Ваше задание » Продублируйте дословно строки от той, где стоит «Go to the France country link», до самого конца, обе границы включительно. Картинки в ответ не включайте.

════════════════════

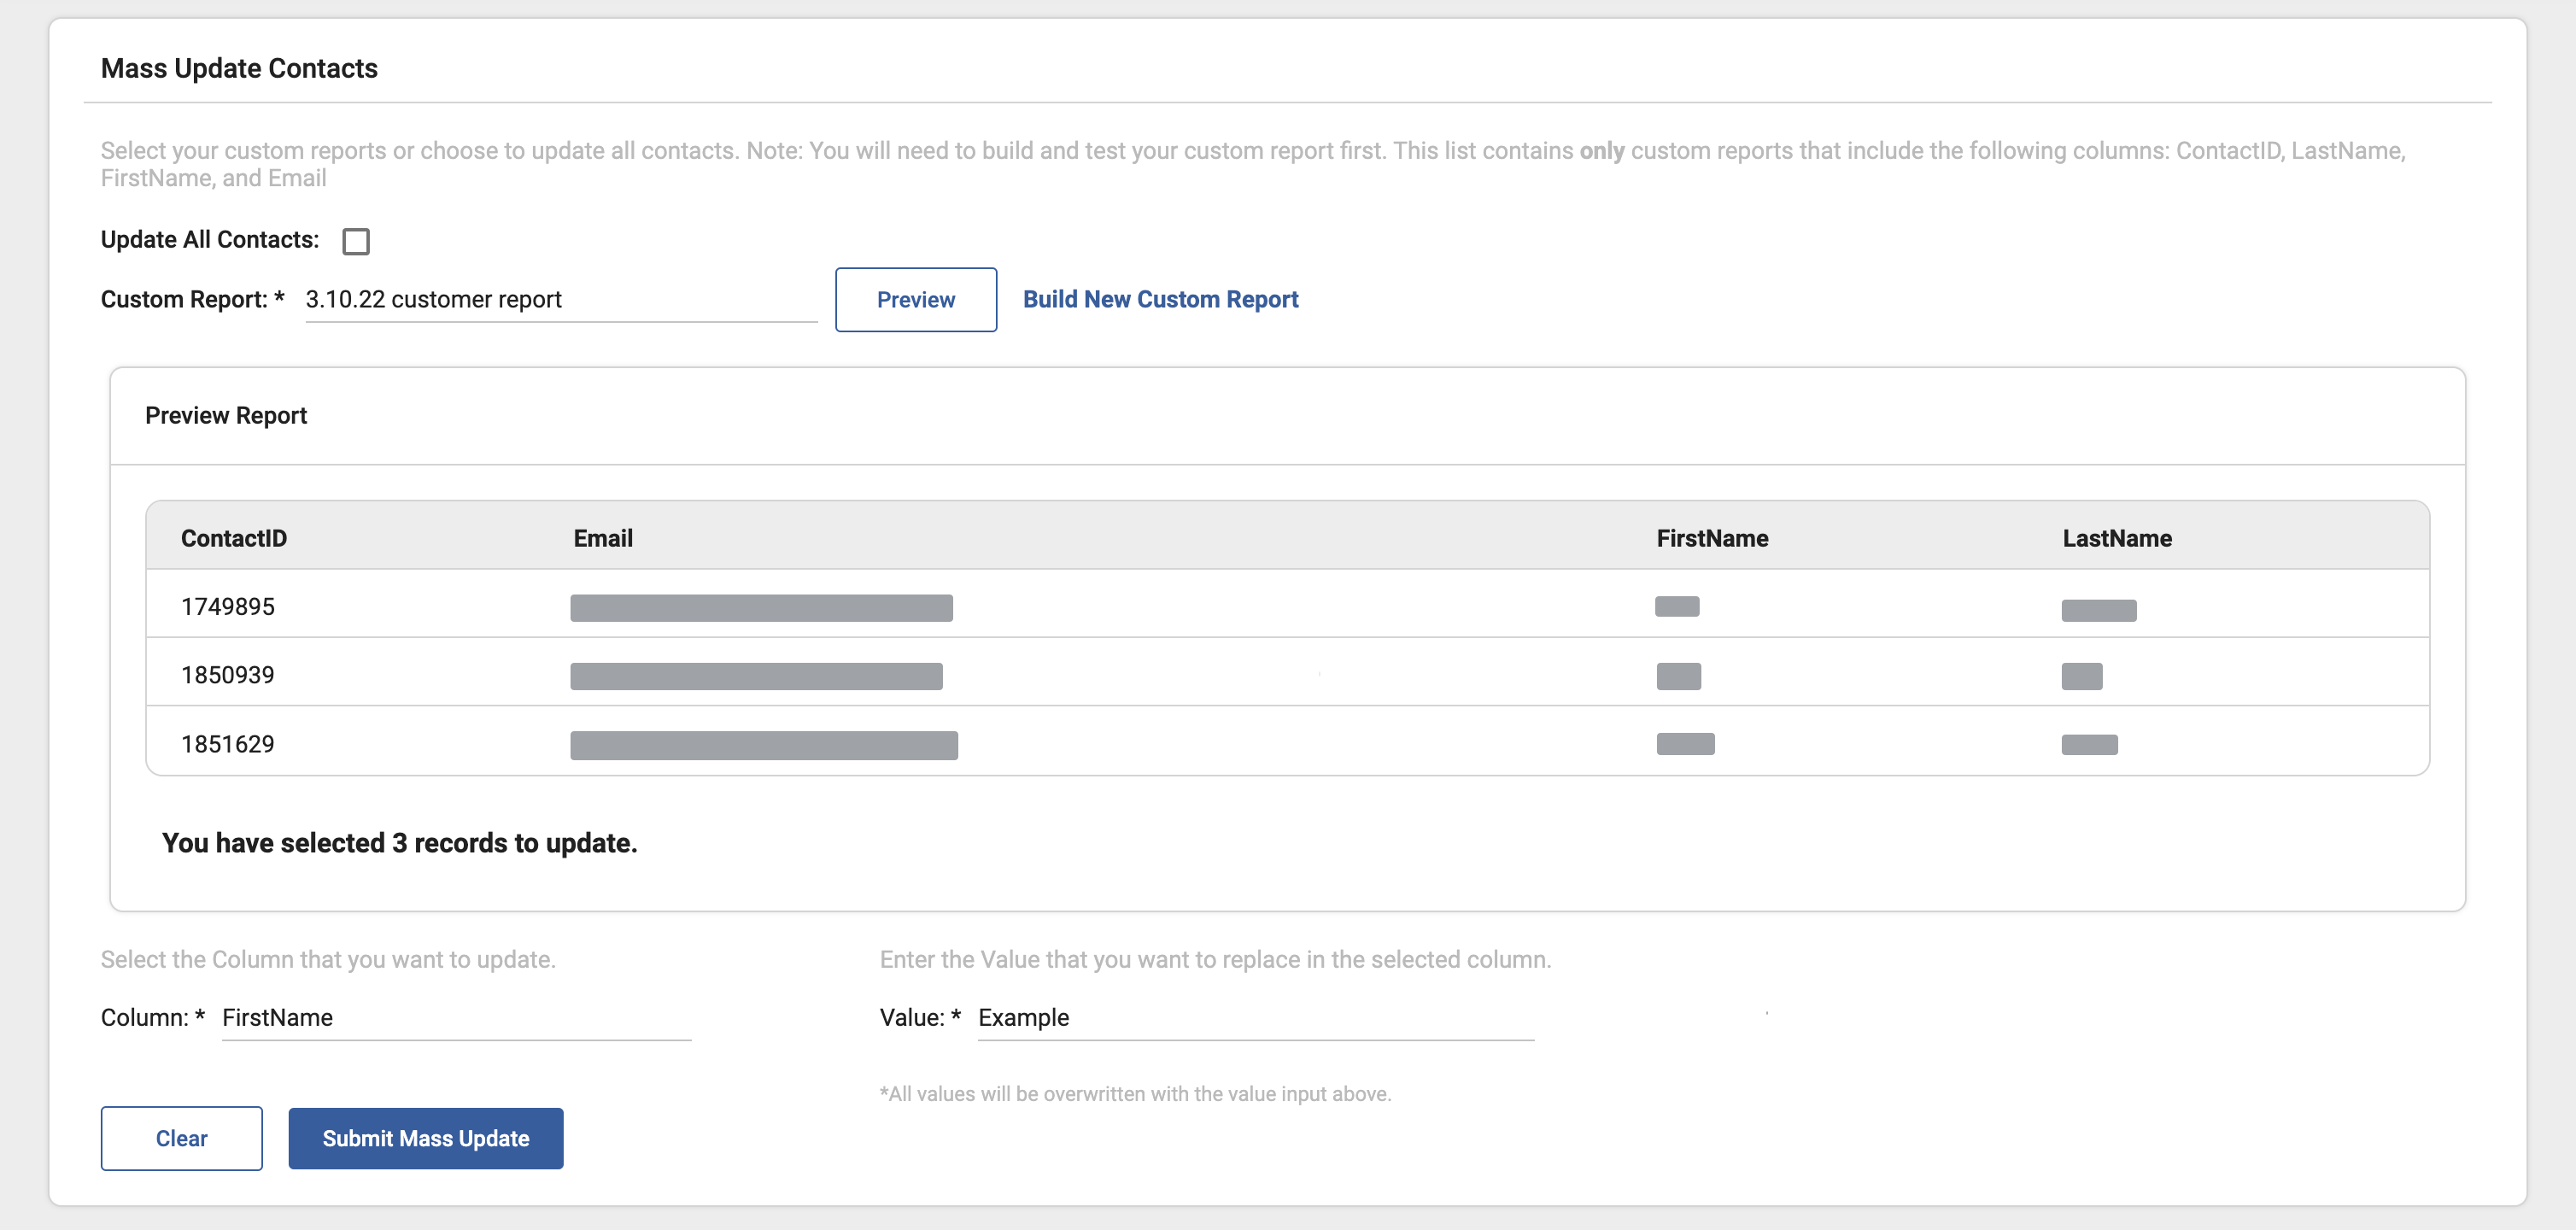Click the ContactID column header

(x=233, y=538)
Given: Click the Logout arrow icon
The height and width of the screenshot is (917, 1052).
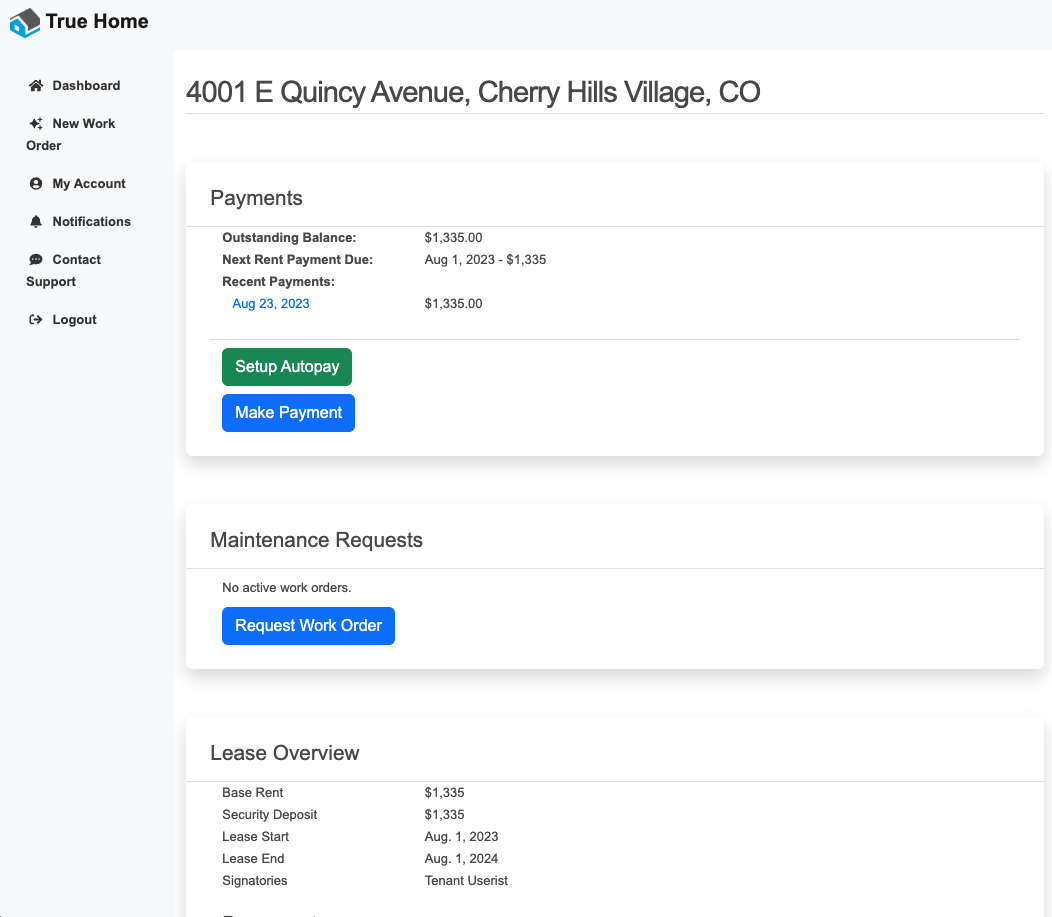Looking at the screenshot, I should tap(36, 320).
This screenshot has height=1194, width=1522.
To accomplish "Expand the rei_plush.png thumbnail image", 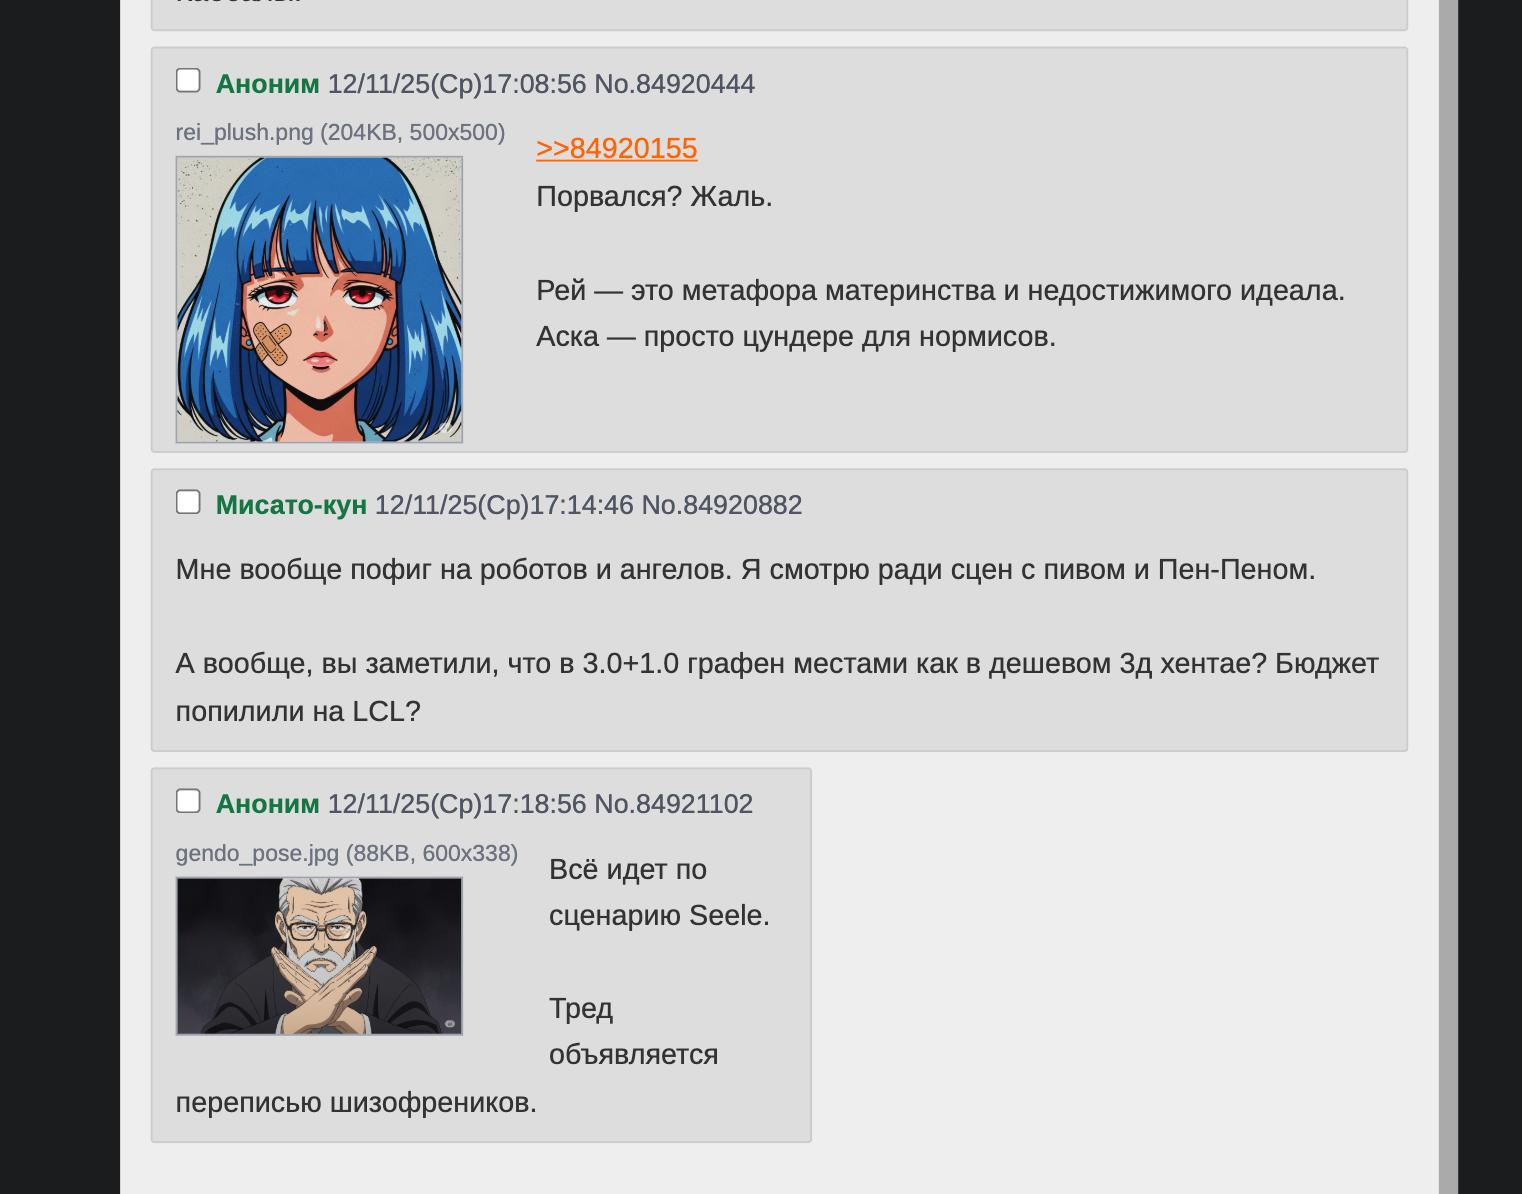I will tap(319, 299).
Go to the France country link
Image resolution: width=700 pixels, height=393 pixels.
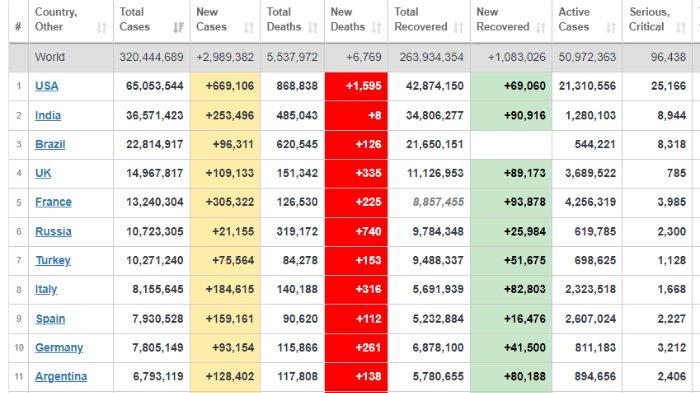click(x=53, y=202)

════════════════════

Результат выполнения »
Go to the France country link
Image resolution: width=700 pixels, height=393 pixels.
click(x=53, y=202)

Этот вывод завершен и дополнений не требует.